■ Material for this exercise
+---+
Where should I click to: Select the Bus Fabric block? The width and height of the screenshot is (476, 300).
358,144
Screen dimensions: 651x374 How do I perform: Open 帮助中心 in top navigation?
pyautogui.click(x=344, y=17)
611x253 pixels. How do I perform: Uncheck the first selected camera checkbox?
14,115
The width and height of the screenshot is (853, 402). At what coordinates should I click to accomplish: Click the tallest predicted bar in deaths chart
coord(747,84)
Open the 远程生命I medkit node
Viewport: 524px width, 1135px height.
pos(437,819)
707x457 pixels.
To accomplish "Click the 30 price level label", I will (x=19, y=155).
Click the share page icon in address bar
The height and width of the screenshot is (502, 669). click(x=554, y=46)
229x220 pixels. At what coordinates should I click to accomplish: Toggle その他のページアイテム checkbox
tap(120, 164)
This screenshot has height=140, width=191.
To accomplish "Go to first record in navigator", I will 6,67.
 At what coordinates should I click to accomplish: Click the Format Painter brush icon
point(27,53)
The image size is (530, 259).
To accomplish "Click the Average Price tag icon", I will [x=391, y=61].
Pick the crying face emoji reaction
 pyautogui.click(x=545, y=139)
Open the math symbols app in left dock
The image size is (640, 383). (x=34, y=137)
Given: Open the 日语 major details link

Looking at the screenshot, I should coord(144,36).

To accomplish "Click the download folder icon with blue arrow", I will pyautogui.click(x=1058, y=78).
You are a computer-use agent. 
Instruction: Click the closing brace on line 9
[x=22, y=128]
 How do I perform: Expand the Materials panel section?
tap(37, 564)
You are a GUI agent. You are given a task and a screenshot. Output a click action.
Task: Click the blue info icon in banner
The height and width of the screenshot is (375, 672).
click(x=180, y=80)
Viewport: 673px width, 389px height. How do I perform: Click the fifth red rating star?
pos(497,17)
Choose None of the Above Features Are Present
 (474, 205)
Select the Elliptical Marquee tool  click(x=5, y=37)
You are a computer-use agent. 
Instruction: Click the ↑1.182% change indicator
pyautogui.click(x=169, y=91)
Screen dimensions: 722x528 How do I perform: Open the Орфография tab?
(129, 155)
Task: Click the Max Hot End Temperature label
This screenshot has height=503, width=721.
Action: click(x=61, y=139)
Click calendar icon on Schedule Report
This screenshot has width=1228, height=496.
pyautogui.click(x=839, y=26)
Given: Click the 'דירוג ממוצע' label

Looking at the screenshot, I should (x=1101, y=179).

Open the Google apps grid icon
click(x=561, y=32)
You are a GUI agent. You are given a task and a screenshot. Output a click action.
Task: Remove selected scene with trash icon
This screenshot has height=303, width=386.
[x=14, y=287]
+---+
■ Directions for this task
Within the listing above, give again exactly every line from the line with "Viewport: 524px width, 1135px height." through the line with "The image size is (530, 259).", both included, and no other line.

■ Written reply
Viewport: 524px width, 1135px height.
pos(437,819)
707x457 pixels.
To accomplish "Click the 30 price level label", I will (x=19, y=155).
Click the share page icon in address bar
The height and width of the screenshot is (502, 669). click(x=554, y=46)
229x220 pixels. At what coordinates should I click to accomplish: Toggle その他のページアイテム checkbox
tap(120, 164)
This screenshot has height=140, width=191.
To accomplish "Go to first record in navigator", I will 6,67.
 At what coordinates should I click to accomplish: Click the Format Painter brush icon
point(27,53)
The image size is (530, 259).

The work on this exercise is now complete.